• [What you should do]:
Change "tweet" to "post" in the lines from the one containing "Where should I" through the one containing "(x=669, y=131)", leaving every other word as it is. Give back only those lines, without the pictures.

• [Material for the task]:
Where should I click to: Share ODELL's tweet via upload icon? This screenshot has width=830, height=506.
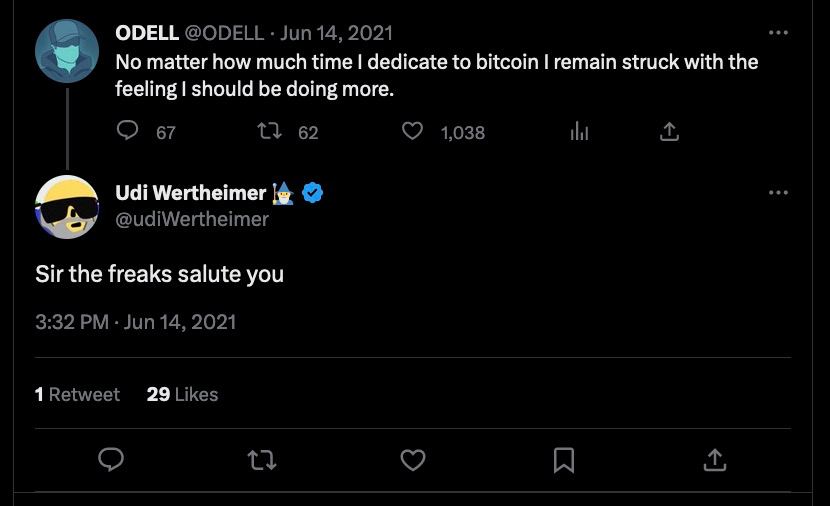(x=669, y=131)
--
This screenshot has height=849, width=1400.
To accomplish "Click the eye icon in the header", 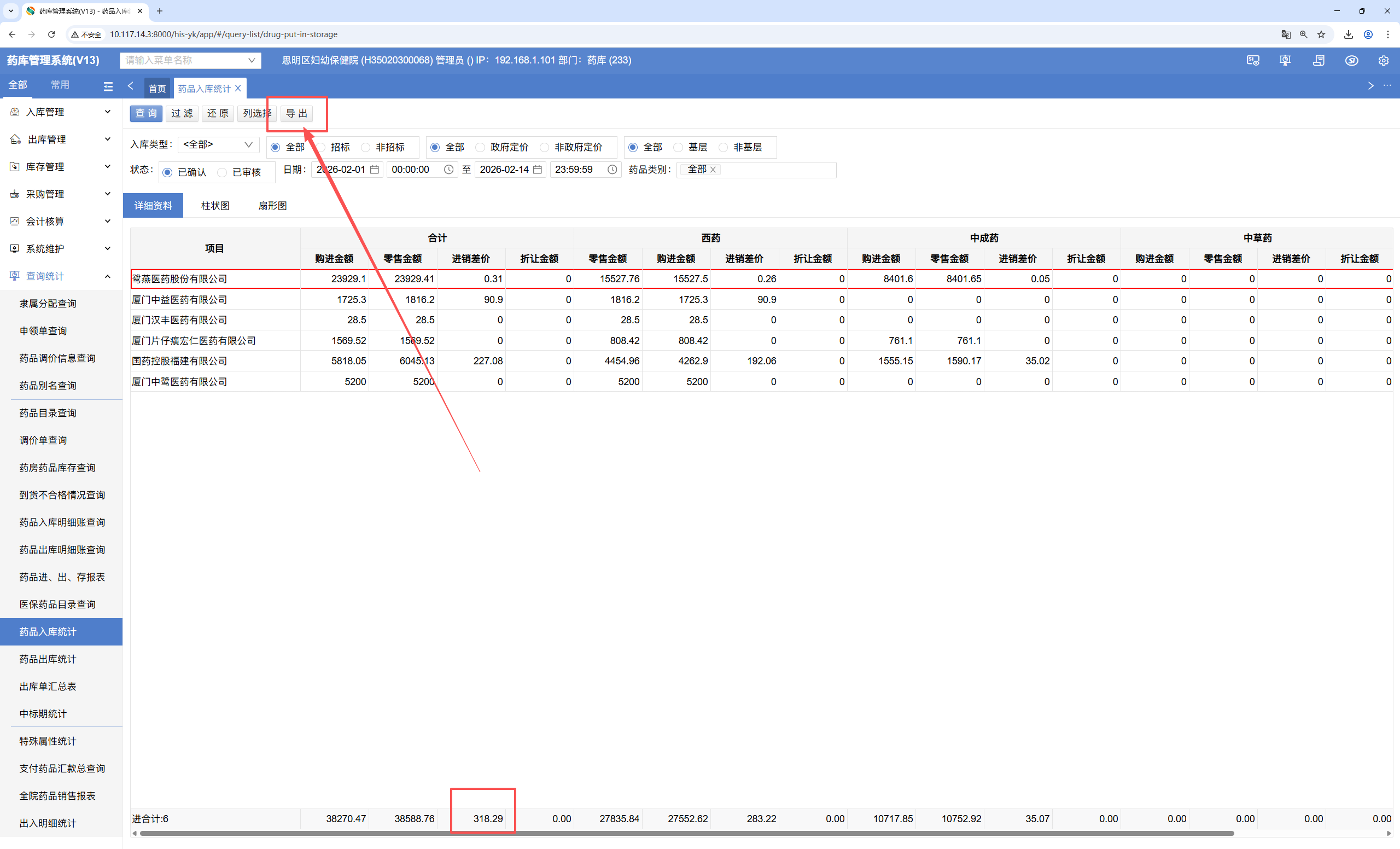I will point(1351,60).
* * *
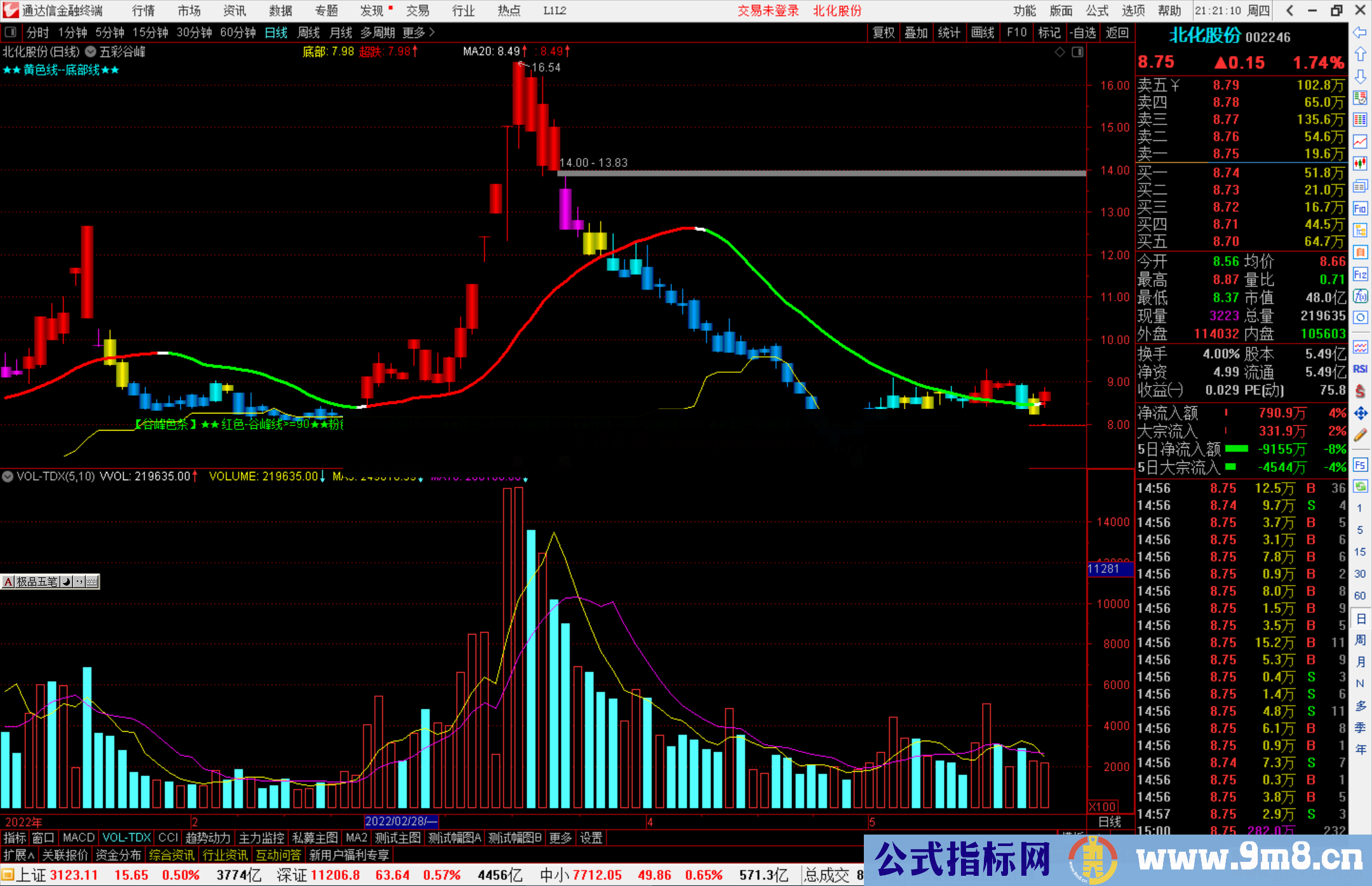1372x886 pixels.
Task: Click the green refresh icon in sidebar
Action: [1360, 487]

• [Expected answer]:
Where should I click to: Share ODELL's post via upload icon? This screenshot has width=830, height=506.
(x=669, y=131)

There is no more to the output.